EE and CMS Classifications
Based on current recommendations to characterize CMS (Leon-Velarde et al., 2005) and previous studies having investigated EE and CMS symptoms in highlanders, subjects were classified according to three distinct classifications:
1. Classification 1 [EE based on the current international consensus statement (Leon-Velarde et al., 2005)]: subjects with or without EE, that is, with a hematocrit level ≥63 or <63% for males and ≥57 or <57% for females, respectively.
2. Classification 2 (EE calculated based on the present population): because the threshold for EE based on the current consensus has been defined from a young healthy group of Andeans living in Cerro de Pasco [4,300 m, (Monge et al., 1989)], that is, approximately 1,000 m below La Rinconada, we intended to calculate a new threshold for EE based on the present population from La Rinconada according to the method used in Cerro de Pasco by Monge et al. (1989). We have calculated this threshold as the mean + 2 SD hematocrit value of young healthy subjects (i.e., 18–25 years, ≤2 symptoms in the Qinghai questionnaire); thereafter, subjects were classified as with or without EE.
3. Classification 3 [current recommendations for CMS diagnosis (Leon-Velarde et al., 2005)]: subjects with no, mild, moderate, or severe total CMS score (based on the scores of the seven symptoms described above summed with the hematocrit score, defined based on EE according to Classification 1), that is, with a total CMS score ≤5 or no EE, between 6 and 10 with EE, between 11 and 14 with EE, or ≥15 with EE, respectively.
Statistical Analysis
Qualitative data were expressed as frequency and percentages, and quantitative variables as median and interquartile range.

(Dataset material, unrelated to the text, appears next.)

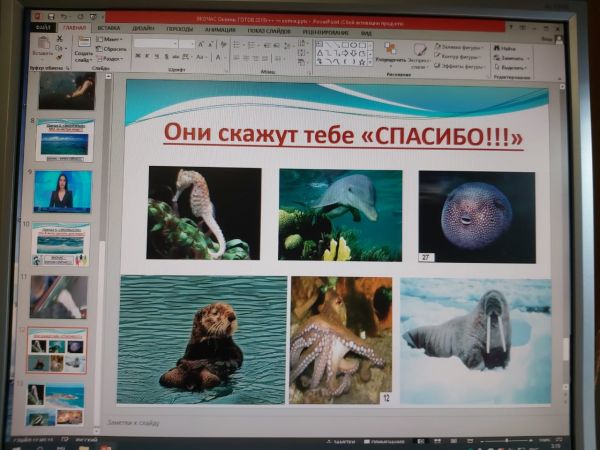
Task: Open the Заливка фигуры fill dropdown
Action: pyautogui.click(x=462, y=46)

Comparisons between groups within each classification were performed using χ2 test for qualitative variables and Kruskal–Wallis test for quantitative ones. Groups or item categories with low sample size were gathered together for analysis. A two-tailed α level of 0.05 was used as the cutoff for significance. Correlations between quantitative variables were assessed using Spearman coefficient. To identify the factors associated with EE [according to the current consensus (Leon-Velarde et al., 2005)] and CMS symptoms (according to the seven symptoms from the Qinghai questionnaire), a univariable analysis using a logistic regression model was performed. Variables with a p value threshold of 0.20 in the univariable analysis were selected and were introduced in a multivariable logistic regression model. A stepwise selection was performed to identify the final model. All statistical procedures were performed on SASv9.4 (SAS Inc., Cary, NC, United States) by S. Bailly and S. Verges.

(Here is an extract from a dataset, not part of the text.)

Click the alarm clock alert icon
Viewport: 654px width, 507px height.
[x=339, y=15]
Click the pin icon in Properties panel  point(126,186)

Role of the Funding Source
The funding sources had no role regarding study design; the collection, analysis, and interpretation of data; writing of the manuscript; and decision to submit it for publication.
Results
Whole Population
Characteristics of the whole population are provided in Table 1. Symptoms of CMS, hematocrit score, and total CMS score for the whole population are provided in Table 2. Table 1 shows the distribution of subjects according to the three different classifications.
There were no significant correlations between hematocrit and SpO2 (Figure 2) and between hematocrit or SpO2 and any other quantitative variable (all Spearman correlation coefficient <0.50).
Factors Associated With EE [According to the Current International Consensus (Leon-Velarde et al., 2005)]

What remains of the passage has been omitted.